What the answer must hold is the line containing "The height and" and all lines after it through the end of the listing, copied exactly, with pictures left out.
>>>
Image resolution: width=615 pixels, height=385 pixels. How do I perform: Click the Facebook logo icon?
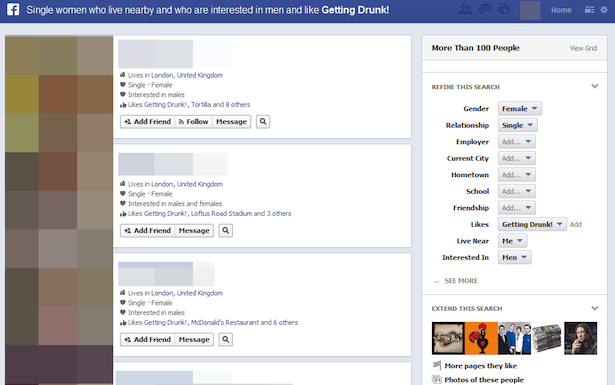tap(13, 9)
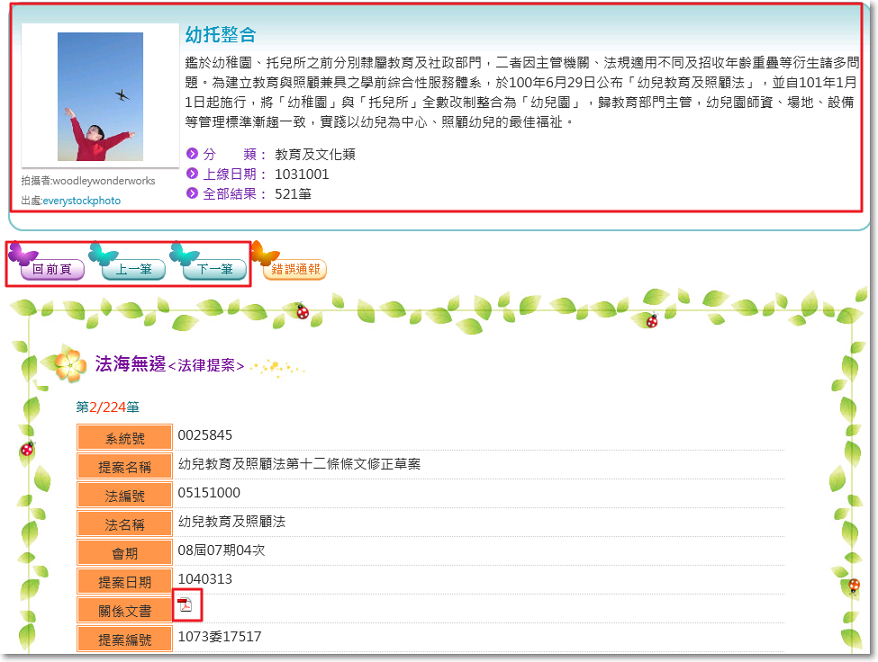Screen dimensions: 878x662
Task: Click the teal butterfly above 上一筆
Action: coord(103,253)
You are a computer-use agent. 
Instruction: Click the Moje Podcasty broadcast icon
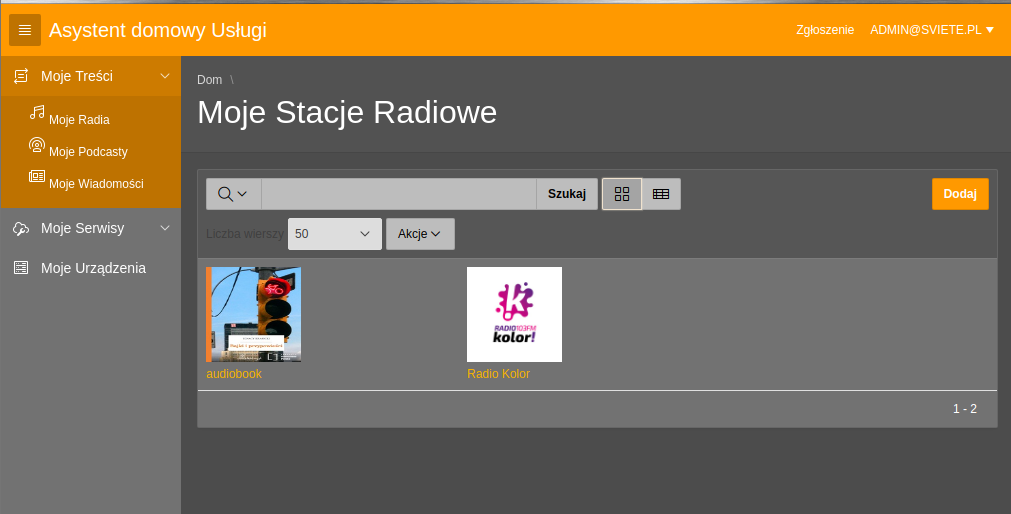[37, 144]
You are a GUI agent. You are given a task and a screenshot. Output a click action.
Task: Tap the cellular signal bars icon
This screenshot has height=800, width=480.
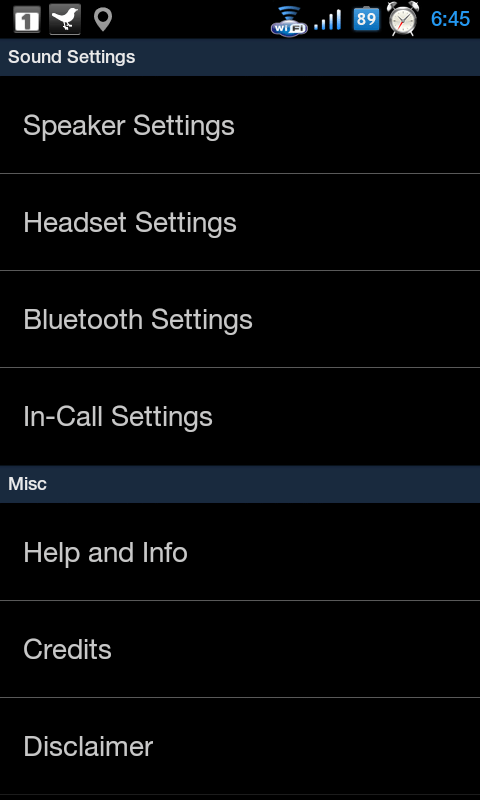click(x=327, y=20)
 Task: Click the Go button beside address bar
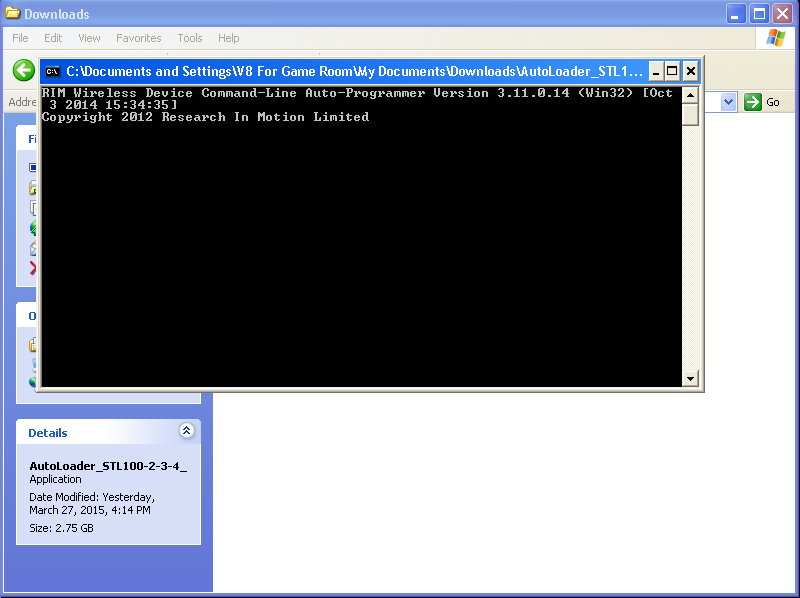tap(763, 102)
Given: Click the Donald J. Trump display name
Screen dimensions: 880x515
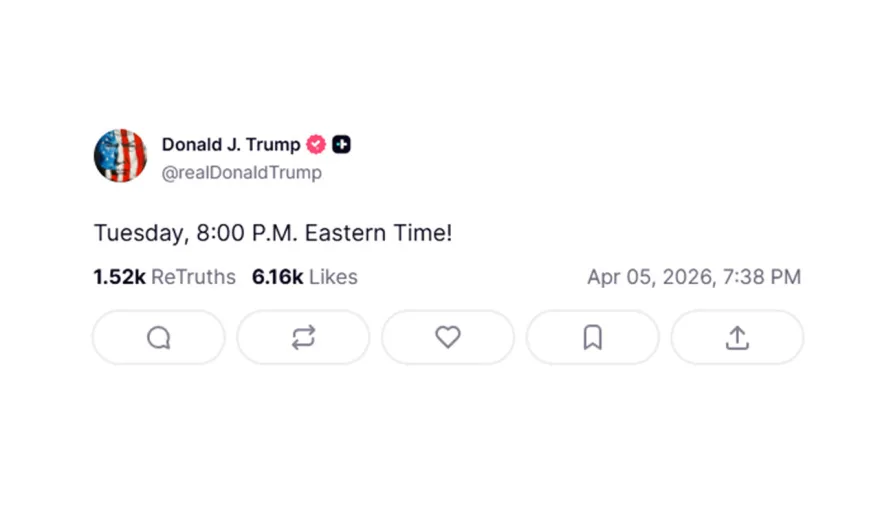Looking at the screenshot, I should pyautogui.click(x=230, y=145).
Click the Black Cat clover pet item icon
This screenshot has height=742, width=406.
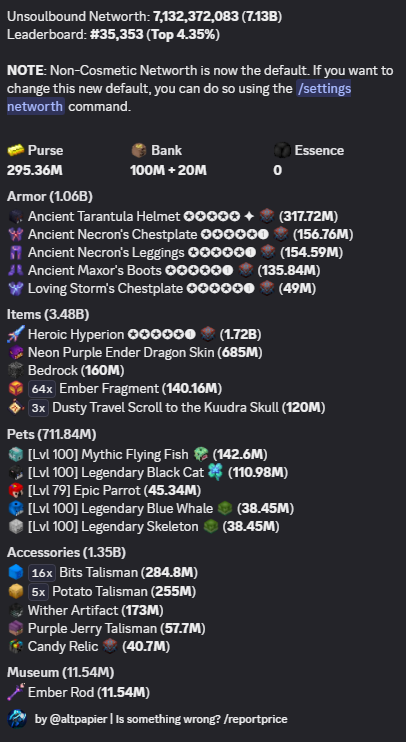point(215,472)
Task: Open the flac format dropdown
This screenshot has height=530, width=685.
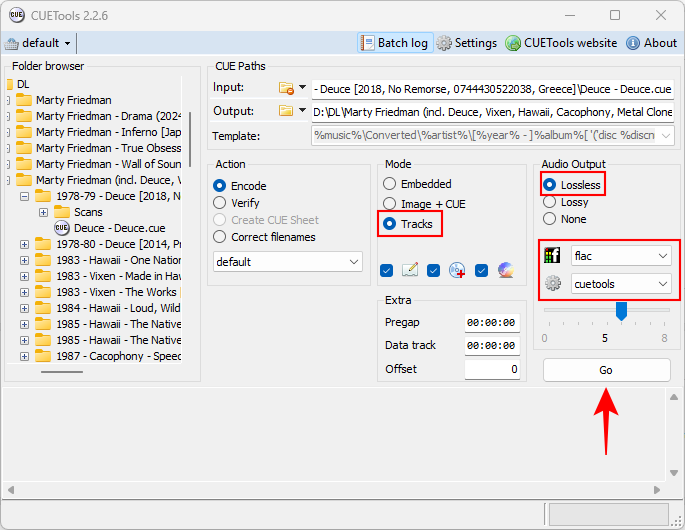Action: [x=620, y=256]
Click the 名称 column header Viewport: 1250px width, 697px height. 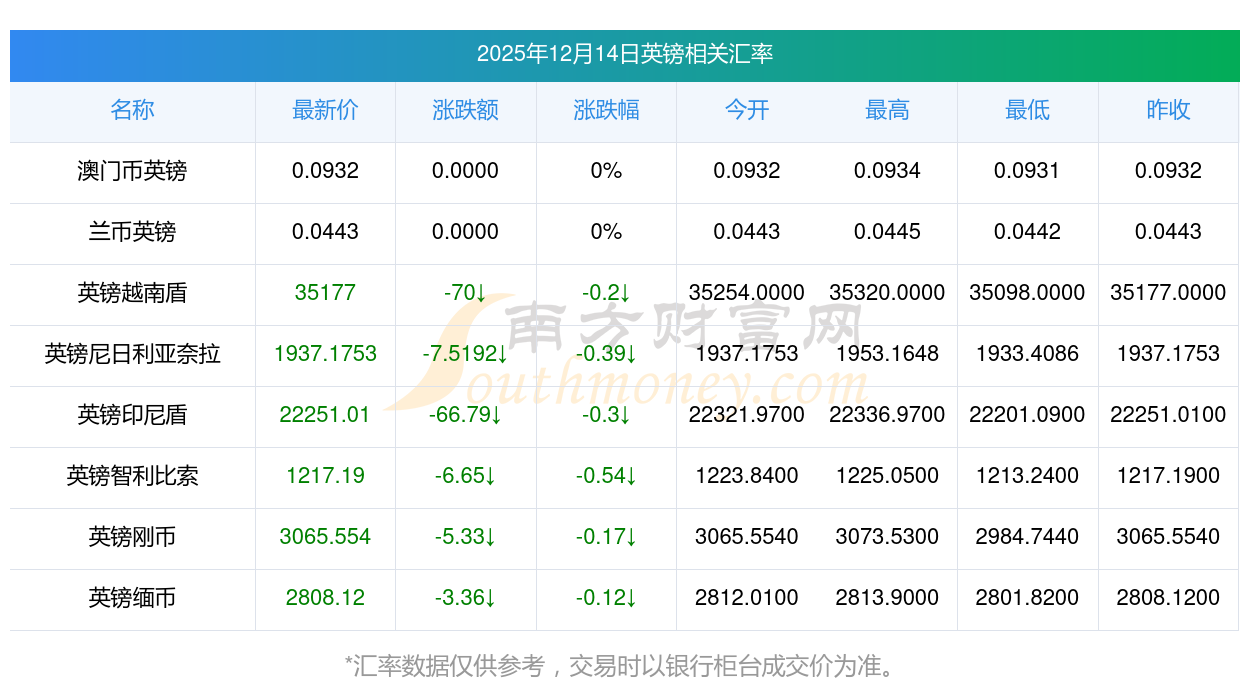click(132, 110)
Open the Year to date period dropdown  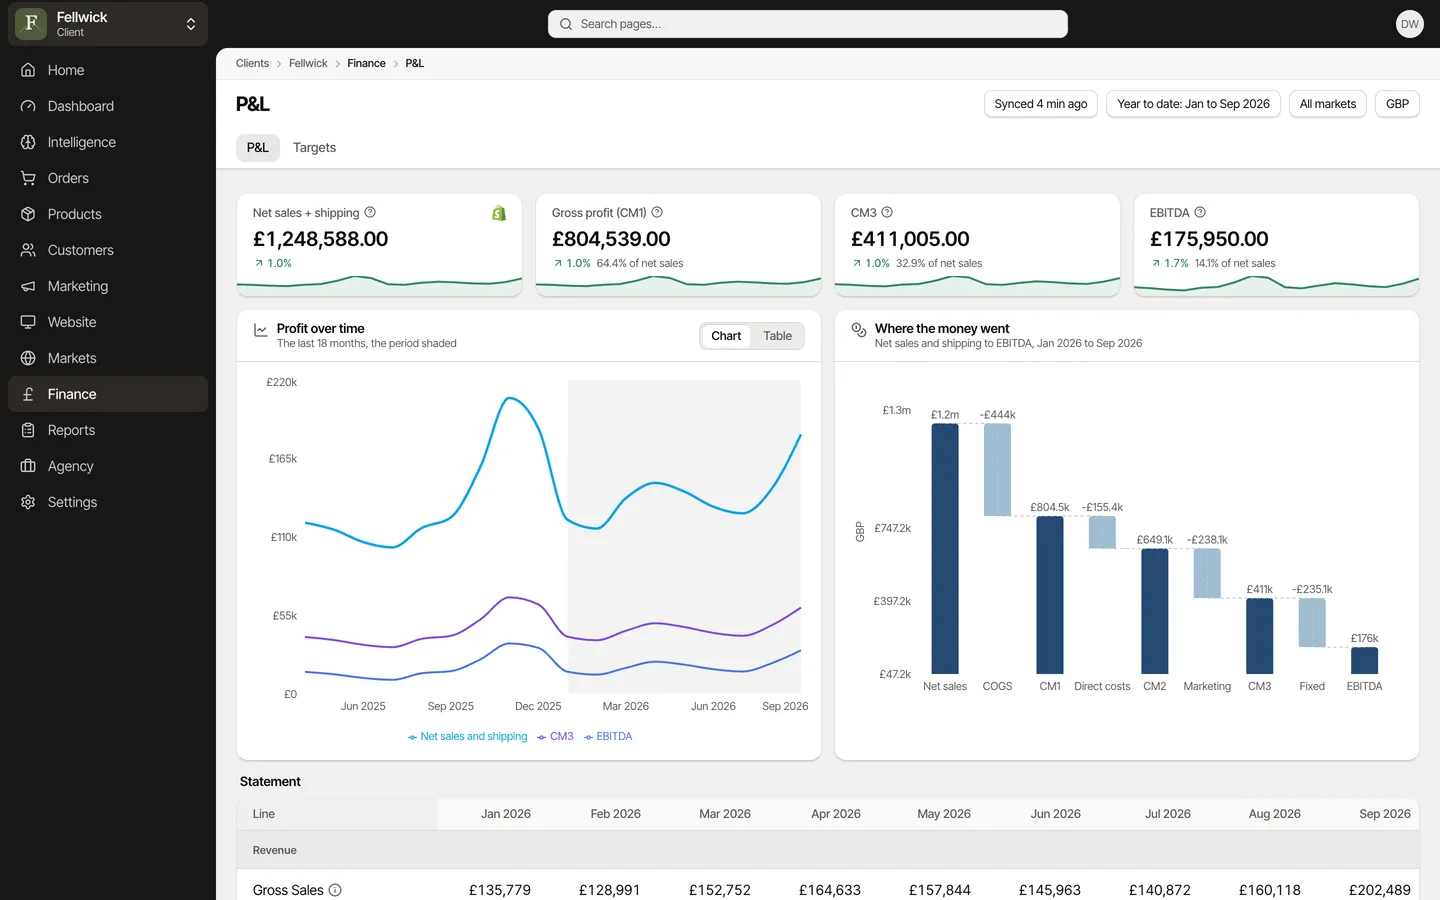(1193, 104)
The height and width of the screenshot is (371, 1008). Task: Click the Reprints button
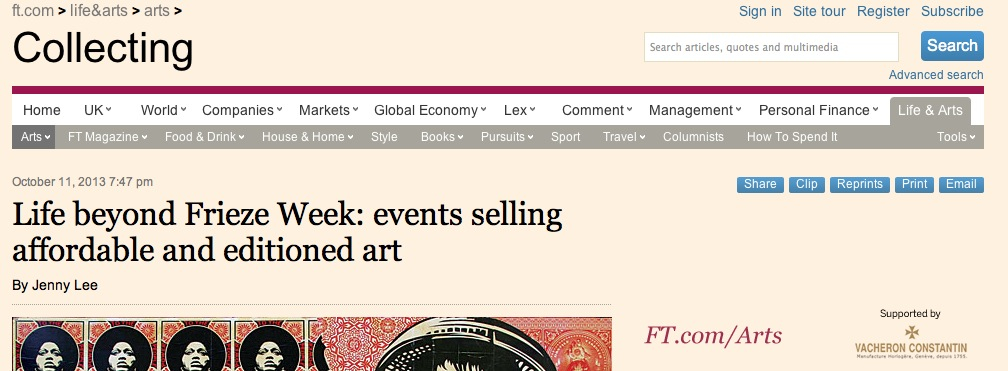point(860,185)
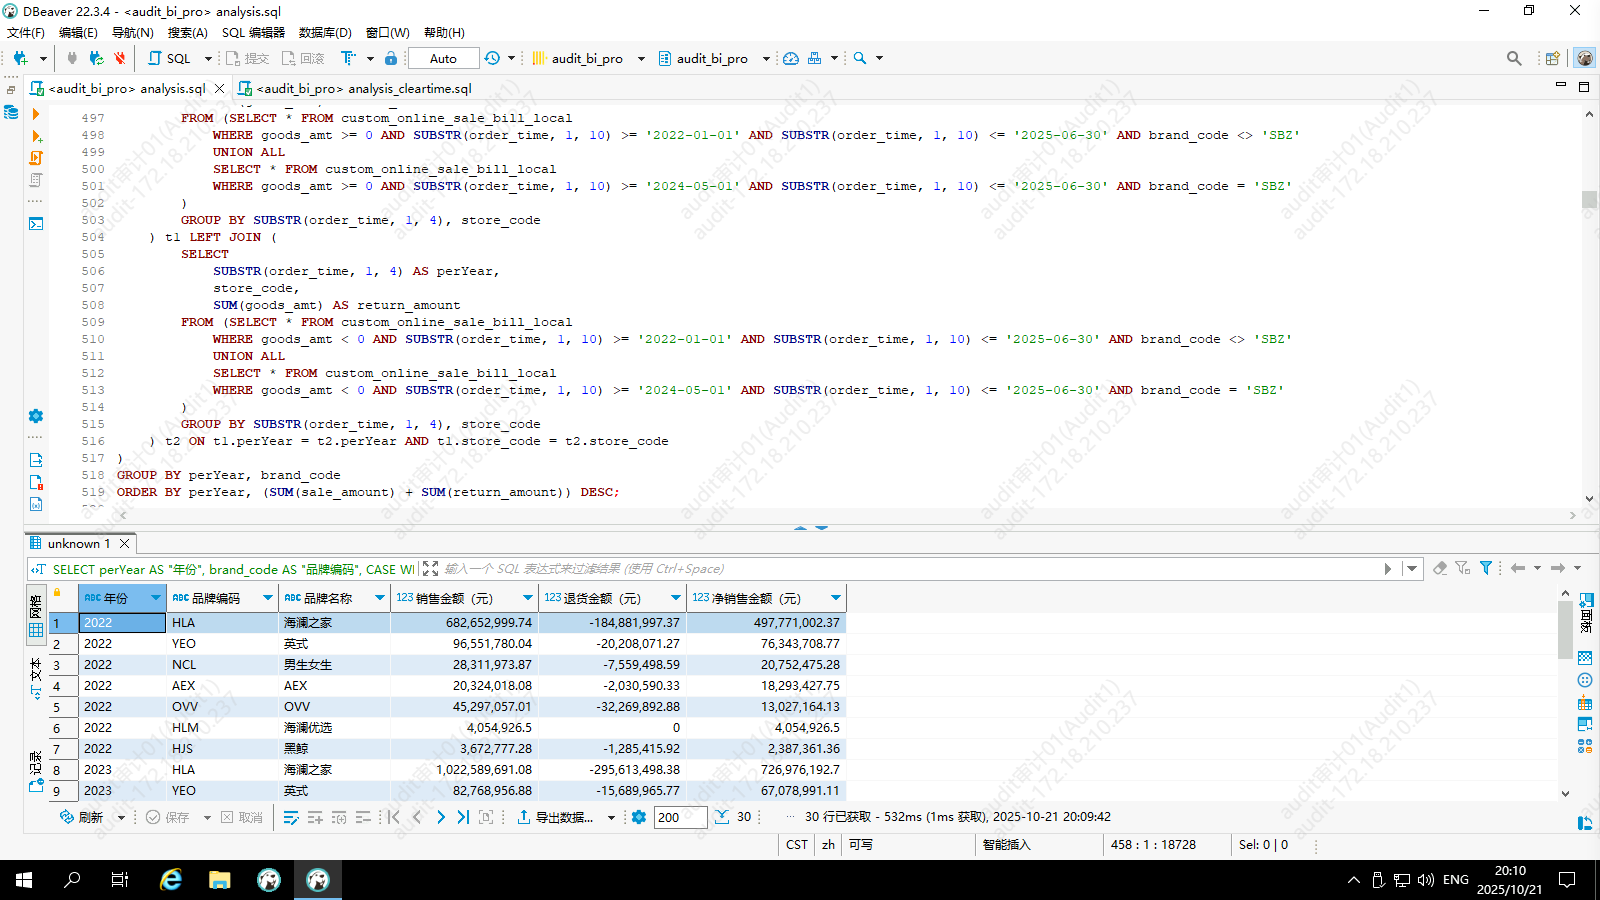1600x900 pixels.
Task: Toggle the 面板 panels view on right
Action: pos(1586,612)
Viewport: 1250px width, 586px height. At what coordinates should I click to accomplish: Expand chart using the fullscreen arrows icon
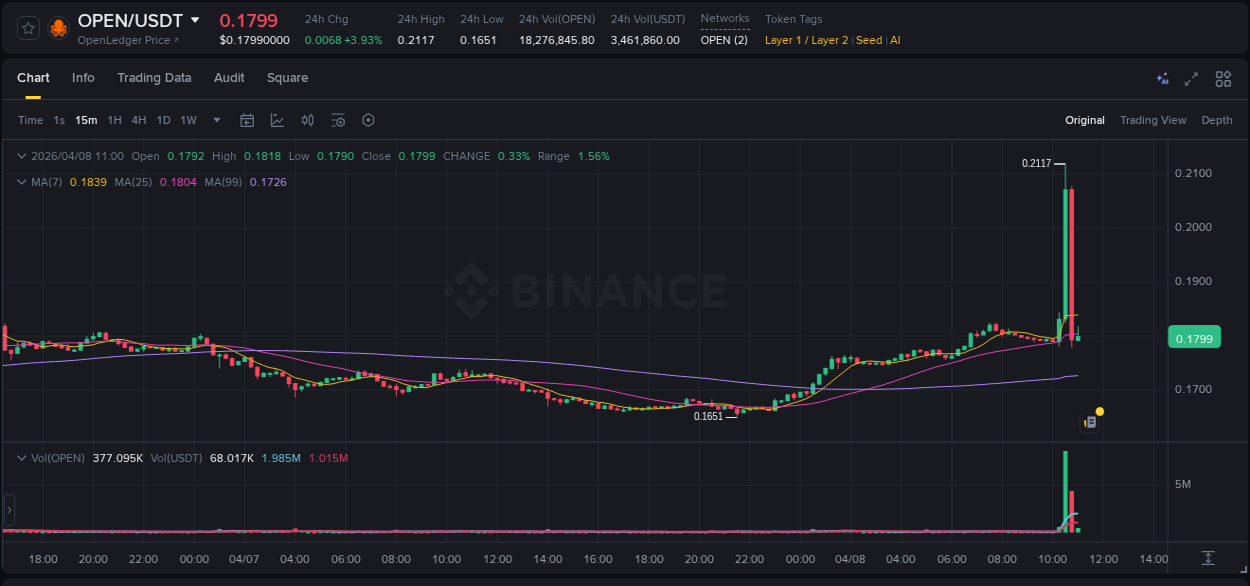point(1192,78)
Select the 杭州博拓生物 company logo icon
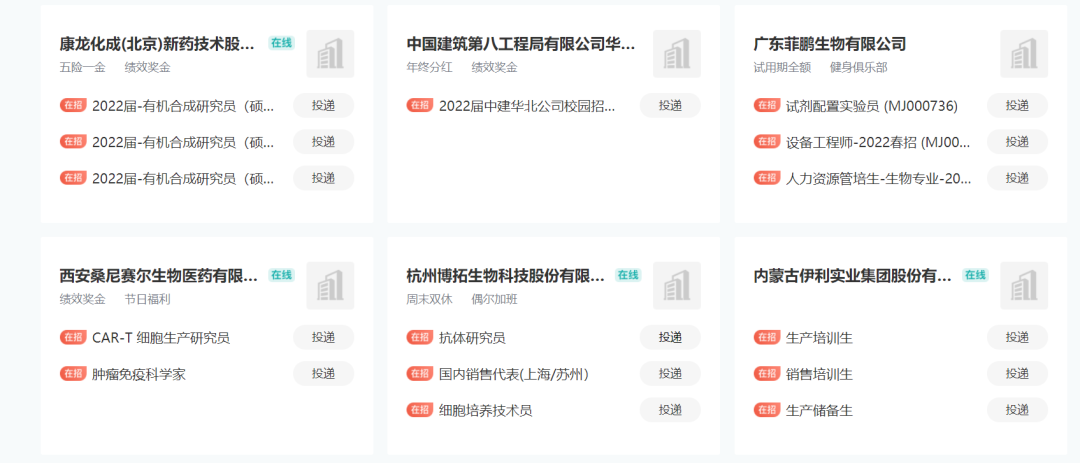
<<<
> _Result_:
The height and width of the screenshot is (371, 1008). Task: Click the Reprints button
point(860,185)
1600x900 pixels.
Task: Toggle the 面板 panels view on right
Action: pos(1586,612)
Viewport: 1250px width, 586px height. At what coordinates should I click to accomplish: Expand chart using the fullscreen arrows icon
point(1192,78)
Select the 杭州博拓生物 company logo icon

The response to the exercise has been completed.